◆ **Task inputs**
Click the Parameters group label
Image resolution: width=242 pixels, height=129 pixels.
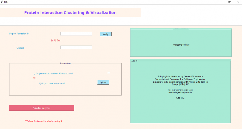click(65, 63)
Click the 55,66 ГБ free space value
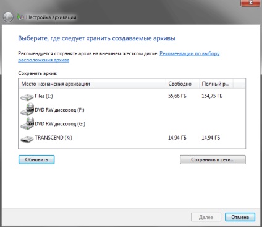Image resolution: width=262 pixels, height=227 pixels. pos(177,96)
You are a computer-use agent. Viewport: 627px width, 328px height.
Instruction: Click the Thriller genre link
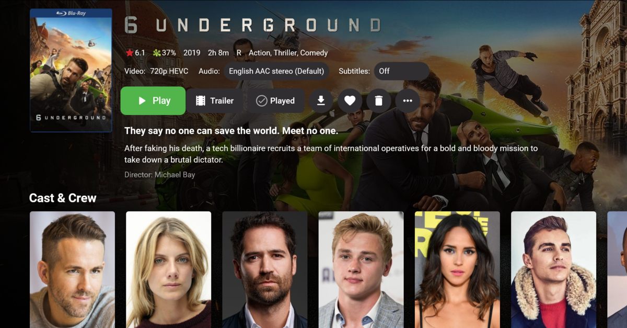coord(285,53)
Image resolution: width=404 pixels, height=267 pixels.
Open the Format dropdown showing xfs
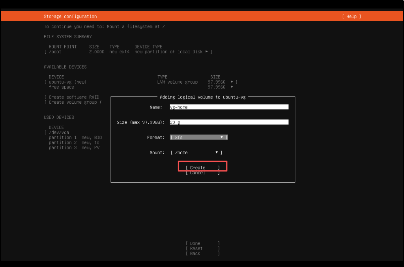198,137
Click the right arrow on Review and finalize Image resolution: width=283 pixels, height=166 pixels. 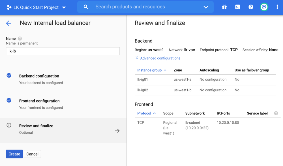[117, 131]
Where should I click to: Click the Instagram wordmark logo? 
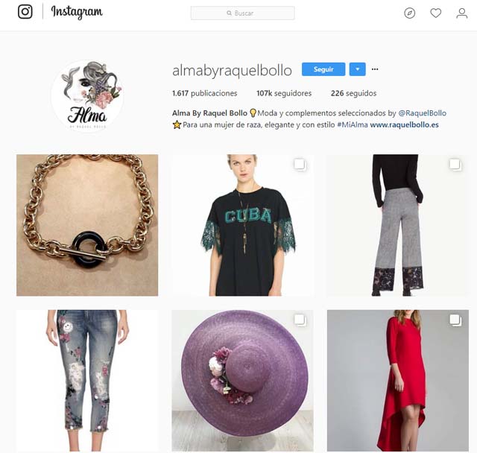click(x=77, y=13)
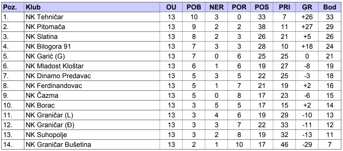The width and height of the screenshot is (343, 151).
Task: Select the POB column header
Action: 194,7
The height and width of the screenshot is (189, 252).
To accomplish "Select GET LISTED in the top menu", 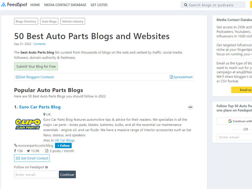I will [99, 5].
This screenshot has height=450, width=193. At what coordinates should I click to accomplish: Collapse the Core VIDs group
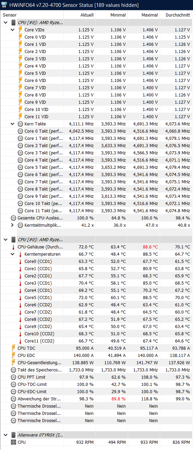[x=12, y=30]
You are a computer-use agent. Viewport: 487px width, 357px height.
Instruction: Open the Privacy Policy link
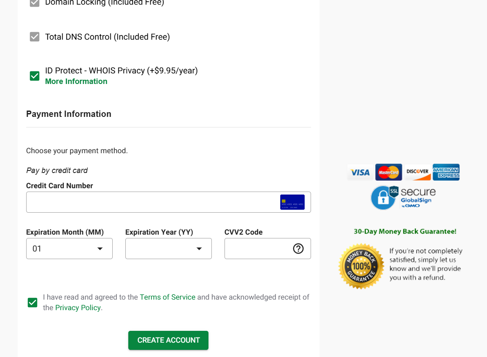tap(78, 308)
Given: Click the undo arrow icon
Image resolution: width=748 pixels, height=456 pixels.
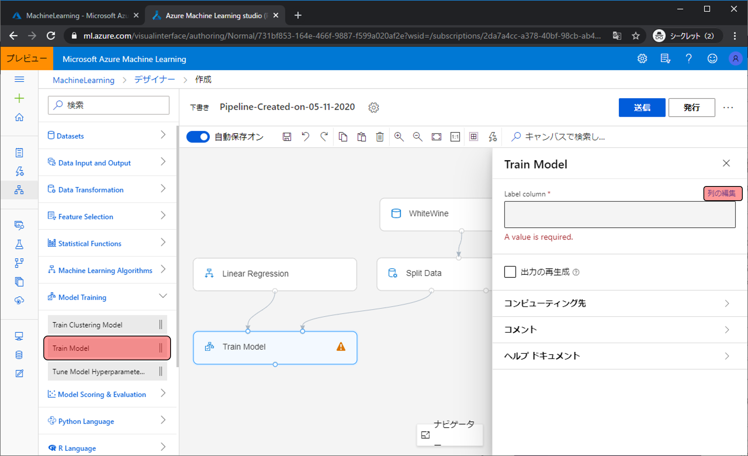Looking at the screenshot, I should 306,137.
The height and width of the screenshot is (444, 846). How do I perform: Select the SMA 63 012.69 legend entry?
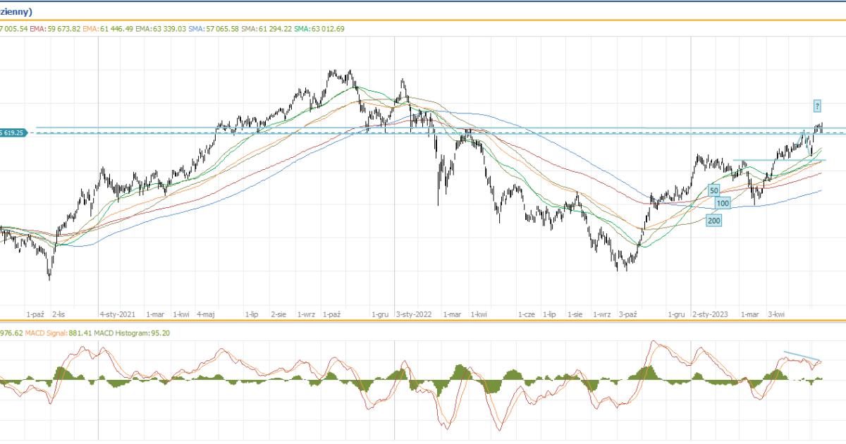click(319, 29)
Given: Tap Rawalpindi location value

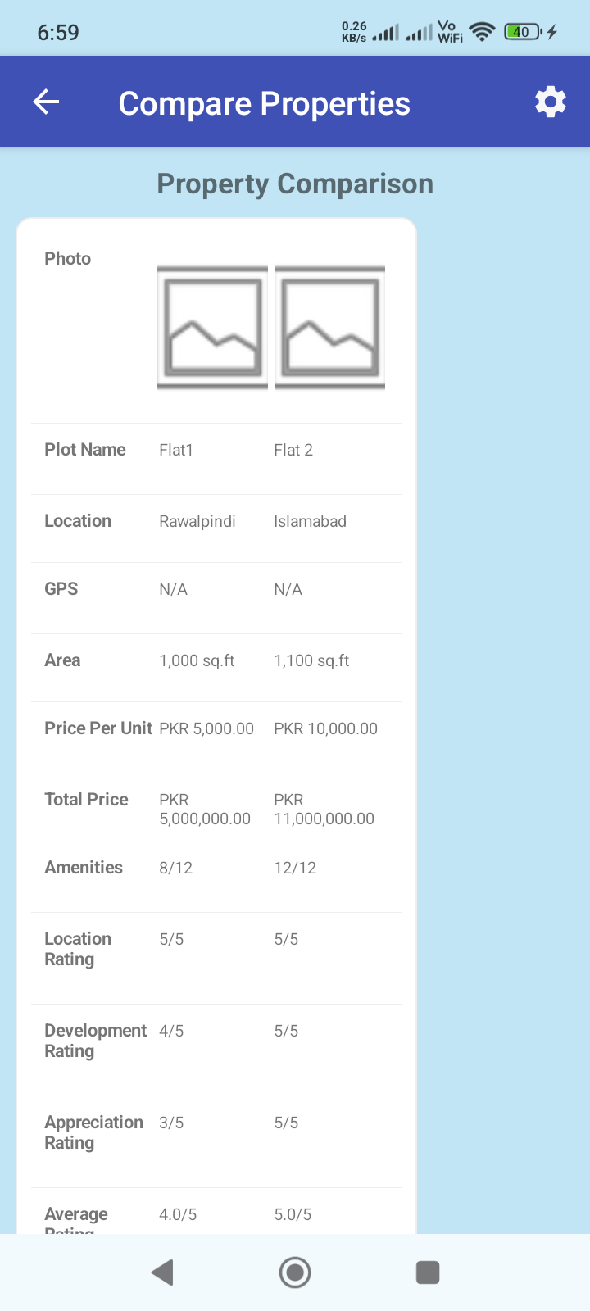Looking at the screenshot, I should point(197,521).
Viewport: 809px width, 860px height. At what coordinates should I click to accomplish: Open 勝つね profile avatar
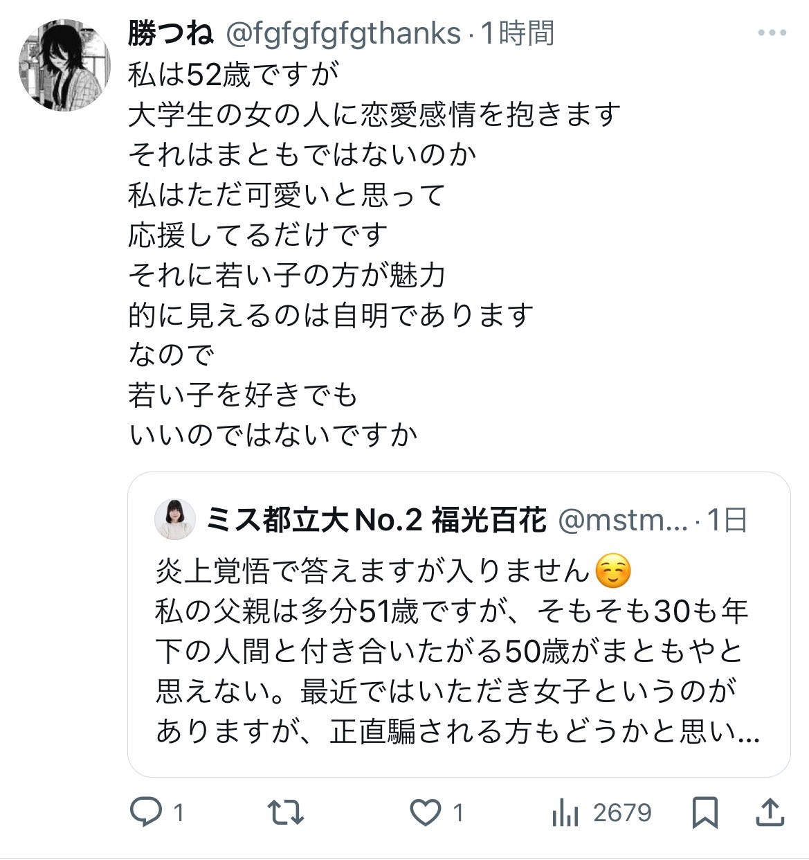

◆ **Work instructions**
Pull every line containing "computer" out of the records.

◆ **Answer to this task**
You are a computer-use agent. Viewport: 627px width, 328px height.
You are a computer-use agent. Viewport: 487px width, 357px height.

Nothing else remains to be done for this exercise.